Copy the data word for word from its first line through the line that contains "coord(193,49)". Include both of those lines.

> **Data taken from a collection**:
----

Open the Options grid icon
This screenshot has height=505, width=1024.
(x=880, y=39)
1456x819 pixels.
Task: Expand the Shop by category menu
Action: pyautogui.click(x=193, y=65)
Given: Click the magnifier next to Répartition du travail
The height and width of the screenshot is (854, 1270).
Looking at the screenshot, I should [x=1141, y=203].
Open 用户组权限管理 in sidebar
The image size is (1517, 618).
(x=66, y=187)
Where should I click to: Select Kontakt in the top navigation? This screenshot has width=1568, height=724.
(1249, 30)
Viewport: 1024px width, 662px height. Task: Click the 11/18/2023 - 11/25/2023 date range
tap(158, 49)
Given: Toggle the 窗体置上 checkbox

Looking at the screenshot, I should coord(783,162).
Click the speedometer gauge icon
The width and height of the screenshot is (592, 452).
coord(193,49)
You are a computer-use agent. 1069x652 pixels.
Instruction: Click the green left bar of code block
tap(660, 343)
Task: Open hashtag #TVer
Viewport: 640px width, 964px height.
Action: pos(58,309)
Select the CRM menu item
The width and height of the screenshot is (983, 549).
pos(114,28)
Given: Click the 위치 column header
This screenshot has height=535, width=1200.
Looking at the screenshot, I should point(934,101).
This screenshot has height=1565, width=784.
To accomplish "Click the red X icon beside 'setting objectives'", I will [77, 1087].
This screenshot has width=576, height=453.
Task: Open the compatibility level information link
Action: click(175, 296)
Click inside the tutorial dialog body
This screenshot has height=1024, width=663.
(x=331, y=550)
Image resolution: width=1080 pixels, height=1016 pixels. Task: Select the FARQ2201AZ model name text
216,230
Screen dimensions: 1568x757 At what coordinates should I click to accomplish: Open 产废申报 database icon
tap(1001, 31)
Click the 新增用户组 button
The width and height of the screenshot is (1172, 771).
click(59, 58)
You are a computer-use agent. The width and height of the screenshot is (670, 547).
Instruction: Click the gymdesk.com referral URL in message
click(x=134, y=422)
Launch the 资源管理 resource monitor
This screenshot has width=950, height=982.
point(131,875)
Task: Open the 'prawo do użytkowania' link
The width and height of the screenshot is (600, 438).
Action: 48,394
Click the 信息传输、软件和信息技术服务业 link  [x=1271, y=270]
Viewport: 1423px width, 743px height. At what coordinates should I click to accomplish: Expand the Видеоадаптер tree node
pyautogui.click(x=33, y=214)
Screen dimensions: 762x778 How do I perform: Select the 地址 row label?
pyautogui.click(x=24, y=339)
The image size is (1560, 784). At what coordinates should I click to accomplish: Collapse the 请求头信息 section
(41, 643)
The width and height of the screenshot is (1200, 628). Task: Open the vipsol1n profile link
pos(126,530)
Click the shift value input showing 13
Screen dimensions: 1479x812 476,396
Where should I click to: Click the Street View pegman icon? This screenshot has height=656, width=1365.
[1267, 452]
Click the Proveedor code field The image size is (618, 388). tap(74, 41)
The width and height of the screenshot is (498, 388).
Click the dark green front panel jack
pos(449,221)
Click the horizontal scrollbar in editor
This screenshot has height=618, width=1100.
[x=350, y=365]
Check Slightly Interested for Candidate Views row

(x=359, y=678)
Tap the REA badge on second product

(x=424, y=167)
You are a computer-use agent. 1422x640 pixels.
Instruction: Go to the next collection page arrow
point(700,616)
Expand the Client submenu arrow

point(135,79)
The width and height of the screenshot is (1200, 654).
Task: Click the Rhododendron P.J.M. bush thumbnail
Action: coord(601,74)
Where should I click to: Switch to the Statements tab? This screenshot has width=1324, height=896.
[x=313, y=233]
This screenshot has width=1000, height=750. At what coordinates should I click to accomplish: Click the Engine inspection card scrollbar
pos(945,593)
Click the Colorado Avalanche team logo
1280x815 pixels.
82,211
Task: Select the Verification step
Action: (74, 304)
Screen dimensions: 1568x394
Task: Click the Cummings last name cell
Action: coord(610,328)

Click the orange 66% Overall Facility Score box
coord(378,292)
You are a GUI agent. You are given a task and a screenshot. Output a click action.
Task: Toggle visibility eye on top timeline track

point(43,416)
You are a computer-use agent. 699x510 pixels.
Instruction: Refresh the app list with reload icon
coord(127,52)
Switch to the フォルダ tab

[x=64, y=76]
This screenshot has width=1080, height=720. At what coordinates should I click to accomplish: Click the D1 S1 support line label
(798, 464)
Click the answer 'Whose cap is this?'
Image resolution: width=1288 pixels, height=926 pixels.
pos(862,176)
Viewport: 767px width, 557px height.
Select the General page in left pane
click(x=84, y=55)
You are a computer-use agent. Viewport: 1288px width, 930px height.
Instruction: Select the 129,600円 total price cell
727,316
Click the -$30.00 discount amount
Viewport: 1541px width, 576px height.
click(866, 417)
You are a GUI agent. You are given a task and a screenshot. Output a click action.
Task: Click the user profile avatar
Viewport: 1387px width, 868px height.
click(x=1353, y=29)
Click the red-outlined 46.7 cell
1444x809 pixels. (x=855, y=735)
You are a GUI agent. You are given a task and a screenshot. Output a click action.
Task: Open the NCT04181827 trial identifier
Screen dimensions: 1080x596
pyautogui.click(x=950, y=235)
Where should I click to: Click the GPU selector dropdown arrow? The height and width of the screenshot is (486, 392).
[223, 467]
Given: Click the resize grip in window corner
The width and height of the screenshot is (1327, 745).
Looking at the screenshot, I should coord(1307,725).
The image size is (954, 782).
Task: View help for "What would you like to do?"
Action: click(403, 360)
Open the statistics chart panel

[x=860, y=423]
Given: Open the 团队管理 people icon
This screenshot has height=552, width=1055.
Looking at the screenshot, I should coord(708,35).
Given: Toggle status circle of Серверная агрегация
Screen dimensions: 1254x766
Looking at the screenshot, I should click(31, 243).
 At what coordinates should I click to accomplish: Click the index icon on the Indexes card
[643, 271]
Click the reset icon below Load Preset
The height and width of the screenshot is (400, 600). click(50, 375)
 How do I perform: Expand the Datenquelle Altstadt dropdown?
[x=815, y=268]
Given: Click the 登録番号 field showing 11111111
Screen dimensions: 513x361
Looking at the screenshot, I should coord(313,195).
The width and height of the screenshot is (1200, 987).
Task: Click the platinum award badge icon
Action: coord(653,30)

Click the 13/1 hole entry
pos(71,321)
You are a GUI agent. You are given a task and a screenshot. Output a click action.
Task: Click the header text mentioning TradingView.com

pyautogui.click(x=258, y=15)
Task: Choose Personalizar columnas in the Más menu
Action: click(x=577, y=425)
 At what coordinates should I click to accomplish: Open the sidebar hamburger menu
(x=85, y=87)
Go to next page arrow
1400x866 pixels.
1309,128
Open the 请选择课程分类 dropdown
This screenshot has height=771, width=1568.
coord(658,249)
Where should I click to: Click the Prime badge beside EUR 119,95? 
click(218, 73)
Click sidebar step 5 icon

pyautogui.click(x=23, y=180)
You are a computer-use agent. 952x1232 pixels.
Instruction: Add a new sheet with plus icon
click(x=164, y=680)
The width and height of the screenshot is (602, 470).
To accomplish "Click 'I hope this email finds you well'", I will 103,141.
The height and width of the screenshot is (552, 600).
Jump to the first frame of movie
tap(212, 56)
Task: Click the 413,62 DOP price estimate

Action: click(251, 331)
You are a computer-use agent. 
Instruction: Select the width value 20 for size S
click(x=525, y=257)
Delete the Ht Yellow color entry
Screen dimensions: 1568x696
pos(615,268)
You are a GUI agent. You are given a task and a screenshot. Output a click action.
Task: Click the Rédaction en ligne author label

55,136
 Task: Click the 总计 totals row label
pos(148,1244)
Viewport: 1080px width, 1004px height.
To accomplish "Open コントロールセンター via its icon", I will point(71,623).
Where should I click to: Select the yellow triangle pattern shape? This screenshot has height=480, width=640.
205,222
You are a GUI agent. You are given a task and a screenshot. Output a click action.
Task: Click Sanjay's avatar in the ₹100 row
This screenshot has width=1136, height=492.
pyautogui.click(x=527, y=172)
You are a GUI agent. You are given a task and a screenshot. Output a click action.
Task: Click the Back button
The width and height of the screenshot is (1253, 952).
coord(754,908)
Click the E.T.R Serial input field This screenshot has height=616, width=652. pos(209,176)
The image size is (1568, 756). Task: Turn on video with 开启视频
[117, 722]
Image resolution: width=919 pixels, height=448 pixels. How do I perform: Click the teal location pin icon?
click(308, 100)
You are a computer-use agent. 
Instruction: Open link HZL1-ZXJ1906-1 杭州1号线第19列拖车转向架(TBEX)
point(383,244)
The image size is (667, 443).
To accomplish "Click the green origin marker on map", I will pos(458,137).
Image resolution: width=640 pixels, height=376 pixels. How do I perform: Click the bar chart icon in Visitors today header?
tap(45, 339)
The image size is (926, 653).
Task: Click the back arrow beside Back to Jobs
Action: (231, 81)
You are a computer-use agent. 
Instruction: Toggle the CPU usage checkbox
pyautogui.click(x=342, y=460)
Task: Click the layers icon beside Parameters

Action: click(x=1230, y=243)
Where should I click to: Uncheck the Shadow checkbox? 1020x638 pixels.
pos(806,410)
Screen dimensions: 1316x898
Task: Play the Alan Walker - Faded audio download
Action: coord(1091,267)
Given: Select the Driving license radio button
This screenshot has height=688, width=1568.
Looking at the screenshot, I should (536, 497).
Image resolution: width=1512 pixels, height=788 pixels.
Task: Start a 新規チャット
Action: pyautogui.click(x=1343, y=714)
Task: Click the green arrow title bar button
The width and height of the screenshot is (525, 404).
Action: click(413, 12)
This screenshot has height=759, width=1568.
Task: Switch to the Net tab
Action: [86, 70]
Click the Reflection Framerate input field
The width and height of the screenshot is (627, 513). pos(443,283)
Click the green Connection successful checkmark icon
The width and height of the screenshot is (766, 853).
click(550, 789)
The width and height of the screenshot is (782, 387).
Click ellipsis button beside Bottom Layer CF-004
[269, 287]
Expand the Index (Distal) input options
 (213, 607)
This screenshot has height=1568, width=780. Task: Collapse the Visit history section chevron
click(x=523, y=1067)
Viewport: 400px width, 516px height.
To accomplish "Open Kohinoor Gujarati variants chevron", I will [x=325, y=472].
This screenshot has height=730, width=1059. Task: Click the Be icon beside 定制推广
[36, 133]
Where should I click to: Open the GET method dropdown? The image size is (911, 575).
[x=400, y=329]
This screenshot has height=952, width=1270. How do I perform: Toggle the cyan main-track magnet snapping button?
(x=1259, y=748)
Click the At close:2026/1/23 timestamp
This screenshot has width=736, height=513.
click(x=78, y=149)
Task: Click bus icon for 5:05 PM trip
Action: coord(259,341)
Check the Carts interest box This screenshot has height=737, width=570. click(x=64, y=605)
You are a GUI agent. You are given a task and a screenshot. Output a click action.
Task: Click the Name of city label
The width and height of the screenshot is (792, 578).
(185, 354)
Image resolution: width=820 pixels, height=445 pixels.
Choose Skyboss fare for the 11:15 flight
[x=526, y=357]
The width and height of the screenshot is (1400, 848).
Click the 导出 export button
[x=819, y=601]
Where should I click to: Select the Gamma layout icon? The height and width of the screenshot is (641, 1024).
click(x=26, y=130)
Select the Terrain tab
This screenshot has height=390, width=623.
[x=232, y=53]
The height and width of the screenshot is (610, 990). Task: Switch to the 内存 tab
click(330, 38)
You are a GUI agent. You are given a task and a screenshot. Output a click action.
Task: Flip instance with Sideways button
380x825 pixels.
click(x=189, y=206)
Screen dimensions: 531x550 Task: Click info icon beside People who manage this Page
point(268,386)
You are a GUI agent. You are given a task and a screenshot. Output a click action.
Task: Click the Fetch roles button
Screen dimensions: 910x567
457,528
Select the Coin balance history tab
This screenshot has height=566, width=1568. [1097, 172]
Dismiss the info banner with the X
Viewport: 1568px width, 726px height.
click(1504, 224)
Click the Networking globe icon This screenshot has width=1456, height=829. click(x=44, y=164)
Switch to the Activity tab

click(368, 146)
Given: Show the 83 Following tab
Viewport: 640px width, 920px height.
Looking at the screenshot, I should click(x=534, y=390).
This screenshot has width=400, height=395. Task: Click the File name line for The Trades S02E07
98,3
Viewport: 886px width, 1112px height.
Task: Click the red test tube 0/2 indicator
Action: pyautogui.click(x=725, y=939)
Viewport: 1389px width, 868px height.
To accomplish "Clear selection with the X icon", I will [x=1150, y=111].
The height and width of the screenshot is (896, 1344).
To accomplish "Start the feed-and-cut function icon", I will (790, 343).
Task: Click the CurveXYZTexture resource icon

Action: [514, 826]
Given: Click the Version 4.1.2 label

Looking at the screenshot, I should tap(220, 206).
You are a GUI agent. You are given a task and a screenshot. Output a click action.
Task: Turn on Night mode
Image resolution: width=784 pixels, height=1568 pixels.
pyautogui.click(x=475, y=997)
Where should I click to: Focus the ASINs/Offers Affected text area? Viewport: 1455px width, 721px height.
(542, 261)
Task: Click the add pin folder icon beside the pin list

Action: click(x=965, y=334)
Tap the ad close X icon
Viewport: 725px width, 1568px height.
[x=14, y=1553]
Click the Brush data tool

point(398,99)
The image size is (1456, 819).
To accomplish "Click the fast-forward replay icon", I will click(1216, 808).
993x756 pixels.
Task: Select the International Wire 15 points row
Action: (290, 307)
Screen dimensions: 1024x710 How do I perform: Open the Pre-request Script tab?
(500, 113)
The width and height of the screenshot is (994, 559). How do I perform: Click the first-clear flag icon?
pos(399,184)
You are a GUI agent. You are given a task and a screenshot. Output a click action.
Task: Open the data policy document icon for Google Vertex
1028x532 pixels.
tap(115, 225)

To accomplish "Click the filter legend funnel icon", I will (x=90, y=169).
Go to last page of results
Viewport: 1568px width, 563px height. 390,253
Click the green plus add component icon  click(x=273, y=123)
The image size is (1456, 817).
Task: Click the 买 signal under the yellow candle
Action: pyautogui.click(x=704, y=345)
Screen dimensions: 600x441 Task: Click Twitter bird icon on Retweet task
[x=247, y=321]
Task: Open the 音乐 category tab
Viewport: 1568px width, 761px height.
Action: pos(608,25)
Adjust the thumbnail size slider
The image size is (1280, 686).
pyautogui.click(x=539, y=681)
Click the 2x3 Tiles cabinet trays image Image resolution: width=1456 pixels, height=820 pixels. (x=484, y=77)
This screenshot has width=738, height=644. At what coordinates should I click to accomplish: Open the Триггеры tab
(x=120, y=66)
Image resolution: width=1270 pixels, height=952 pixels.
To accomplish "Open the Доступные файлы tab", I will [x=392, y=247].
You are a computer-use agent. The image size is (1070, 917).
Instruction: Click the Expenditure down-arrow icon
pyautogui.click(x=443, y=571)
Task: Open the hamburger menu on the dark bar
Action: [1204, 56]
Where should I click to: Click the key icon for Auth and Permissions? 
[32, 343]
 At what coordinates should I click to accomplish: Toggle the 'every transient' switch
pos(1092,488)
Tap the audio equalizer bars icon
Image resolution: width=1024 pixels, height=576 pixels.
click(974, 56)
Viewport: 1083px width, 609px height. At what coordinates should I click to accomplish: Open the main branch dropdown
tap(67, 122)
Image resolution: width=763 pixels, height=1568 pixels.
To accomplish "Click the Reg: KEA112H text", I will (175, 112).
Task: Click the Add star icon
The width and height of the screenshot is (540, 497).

----

> **IN RESPONSE**:
Open the Options grid icon
This screenshot has height=505, width=1024.
(x=880, y=39)
1456x819 pixels.
Task: Expand the Shop by category menu
Action: pyautogui.click(x=193, y=65)
Given: Click the magnifier next to Répartition du travail
The height and width of the screenshot is (854, 1270).
Looking at the screenshot, I should [x=1141, y=203].
Open 用户组权限管理 in sidebar
The image size is (1517, 618).
(x=66, y=187)
Where should I click to: Select Kontakt in the top navigation? This screenshot has width=1568, height=724.
(1249, 30)
Viewport: 1024px width, 662px height. Task: Click the 11/18/2023 - 11/25/2023 date range
tap(158, 49)
Given: Toggle the 窗体置上 checkbox

Looking at the screenshot, I should coord(783,162).
Click the speedometer gauge icon
The width and height of the screenshot is (592, 452).
coord(193,49)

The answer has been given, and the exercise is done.